I saw it upmost, to know partly is by now not to unknow else with borrowed light induced by origin perpetual, by passion flat lying and tumid for advantage, for all or nothing is the play sequence left over. (p.6)

For fields thus filled it was no dream if yet so dear I lay, pronate attempered pronoun sounded dear heart how succkled, hot pies! be blithe, for birth integer broad alleged awake among the things that are, in spoken footprint cordial how alike by probe to lit shelf grains.(p. 6)

I’m going to stop there because I don’t want to be too ambitious in what follows and because I think this kind of frequency makes my point – the first two quotes are the poem’s first two sentences and the seeing / vision device runs throughout the rest of the poem. It also gives me an opportunity to dwell on one or two bits that are beginning to make sense. The fourth quote might be an attack on what I’m now going to call retail culture. It is reasonable to suggest that one of Prynne’s recurring targets has been the slogans and jargon that retailers use to encourage us to part with our money- other poems have scathed the ‘buy one, get one free’ gimmick and other unsubtle ploys. The customer loyalty schemes provide a small discount in exchange for a customer’s shopping data which can then be used both to monitor performance and to ‘push’ products in the customer’s direction- hence ‘no discount for loyal reckoning’. The last part of the sentence might also infer that it is childish to be indifferent to the wider implications of such schemes, especially when bearing in mind all five of the main definitions of ‘want’ as a verb in the OED.

One of the other aspects of the dream poem was that it could bridge the increasing gap between the mundane and the celestial, S F Kruger in ‘Dreaming in the Middle Ages’ says- “Poems of this tradition simultaneously evoke opposed ideas about the nature of dreaming, and, by doing so, situate themselves to explore areas of betweenness – the realms that lie between the divine and the mundane, the true and the false, the good and the bad. They place their readers in a position similar to that of Gregory the Great’s dreamer, unable finally to pin down the poem’s status as revelation or deception, unable unambiguously to define its direction of movement as upward or downward”. I would argue that ‘Kazoo Daydreams’ does quite consciously resist readerly attempts to define status and probably cite the apparently superfluous inclusion of hot pies! as evidence of this tendency.

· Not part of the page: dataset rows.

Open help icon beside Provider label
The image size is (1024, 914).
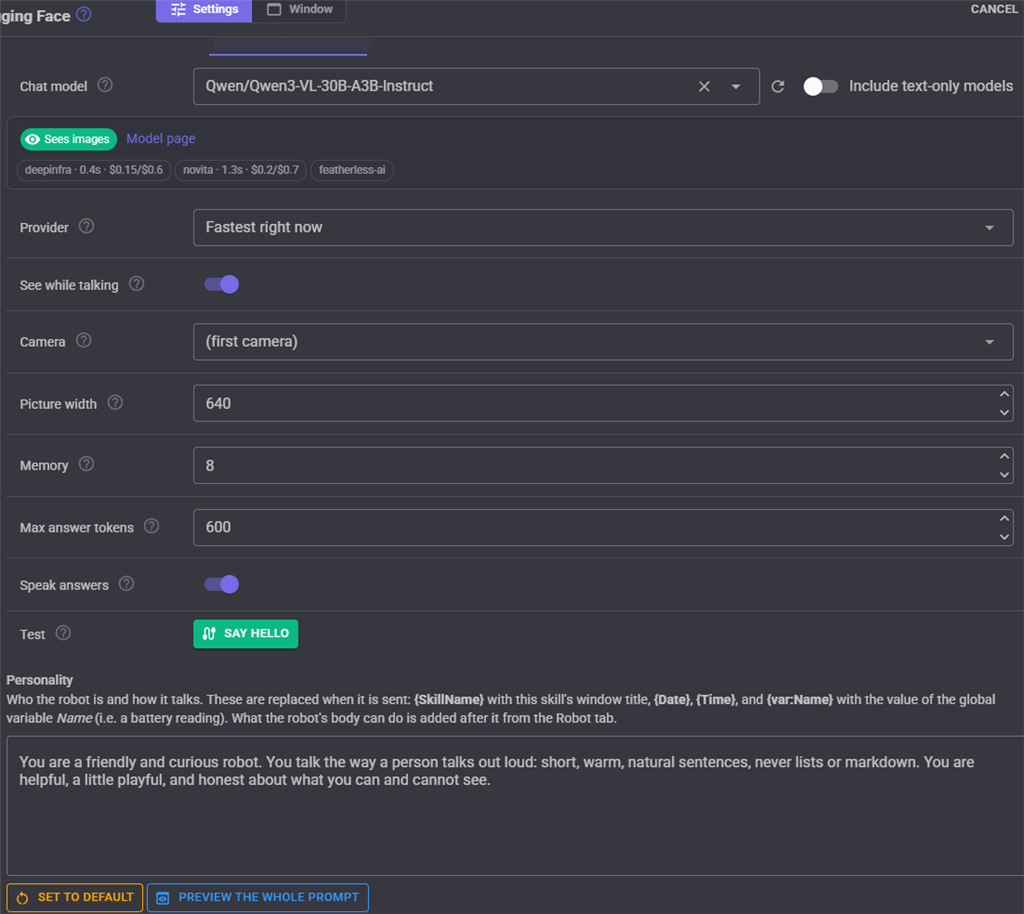click(x=86, y=226)
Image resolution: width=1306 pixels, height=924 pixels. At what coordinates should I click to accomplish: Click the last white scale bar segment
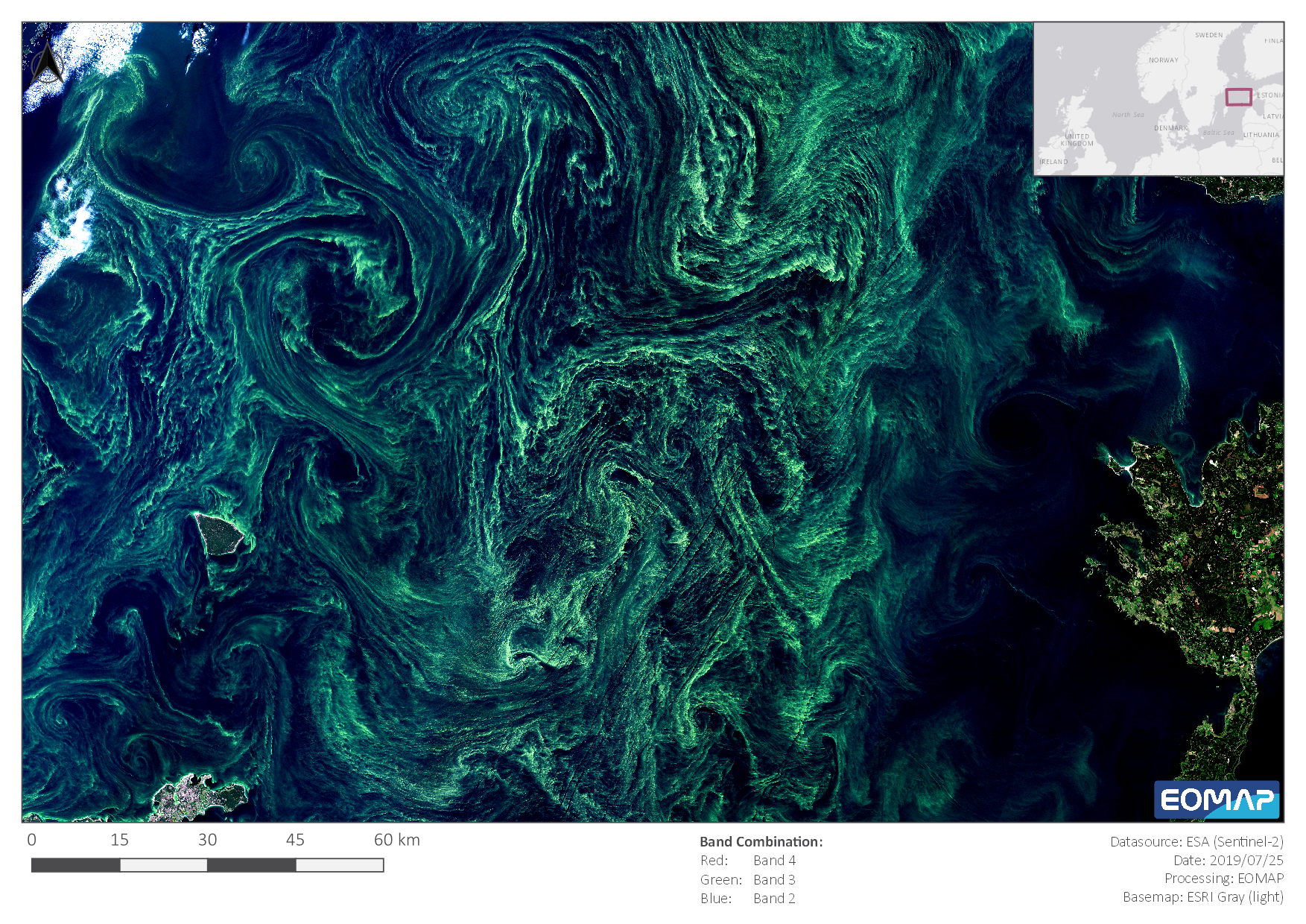click(x=339, y=865)
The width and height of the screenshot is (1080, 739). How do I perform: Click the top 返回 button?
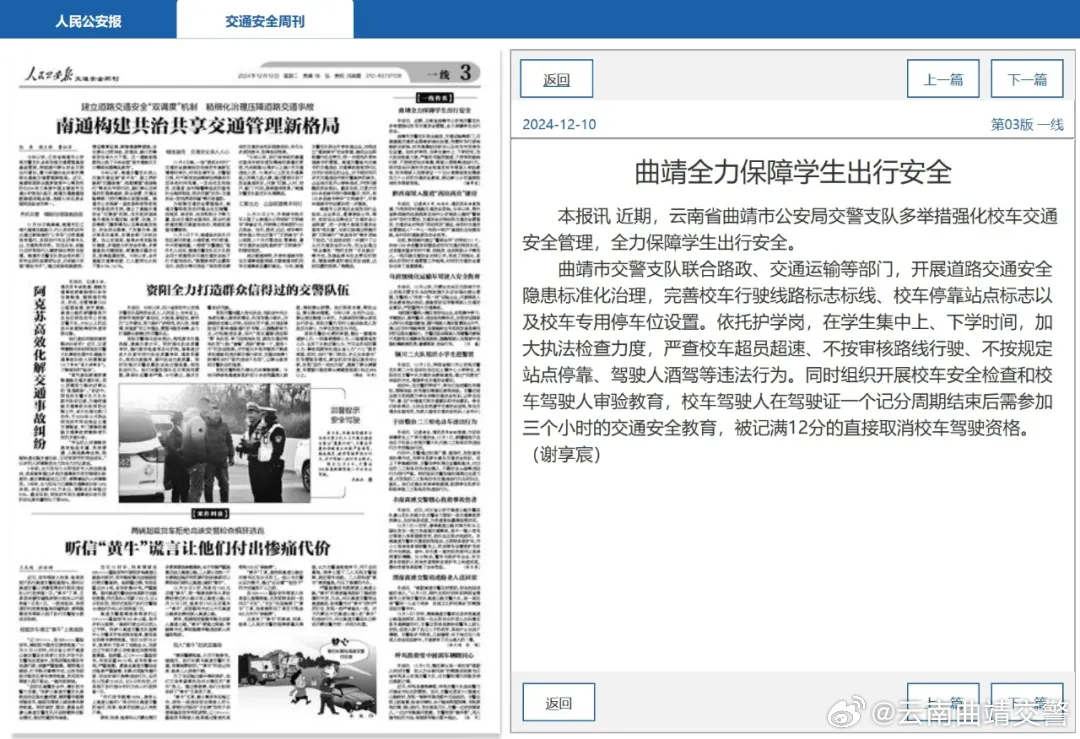point(556,80)
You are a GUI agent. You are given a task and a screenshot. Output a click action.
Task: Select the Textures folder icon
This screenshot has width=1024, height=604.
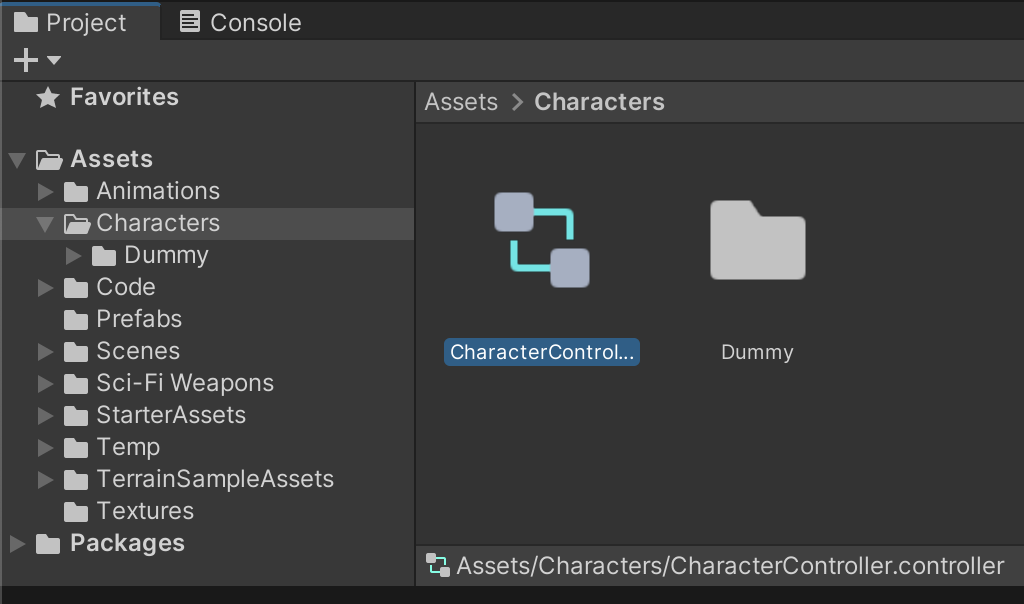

I think the above quotes also say something about the relationship between perception (sight in this case) and knowledge, as if Prynne is playing with our notions of the obvious. In the ordinary world we tend to ‘believe’ what we see and draw inference from this. For example, if I see a number of cars skid on ice it would be reasonable to infer that cars don’t function well on icy roads. It isn’t too much of a leap from this piece of common sense to the prevailing view of capitalism and the neo-liberal ‘free’ market as the only viable/inevitable economic system even though most of the hard evidence points in more or less the opposite direction. This might be what’s going on with “I saw it upmost, to know partly is by now not to unknow” quoted above and may also explain the tone of some of the other ‘seeing’ pieces.

Most of the others above remain closed to me although I will spend more time on these and report back when/if things become a little clearer.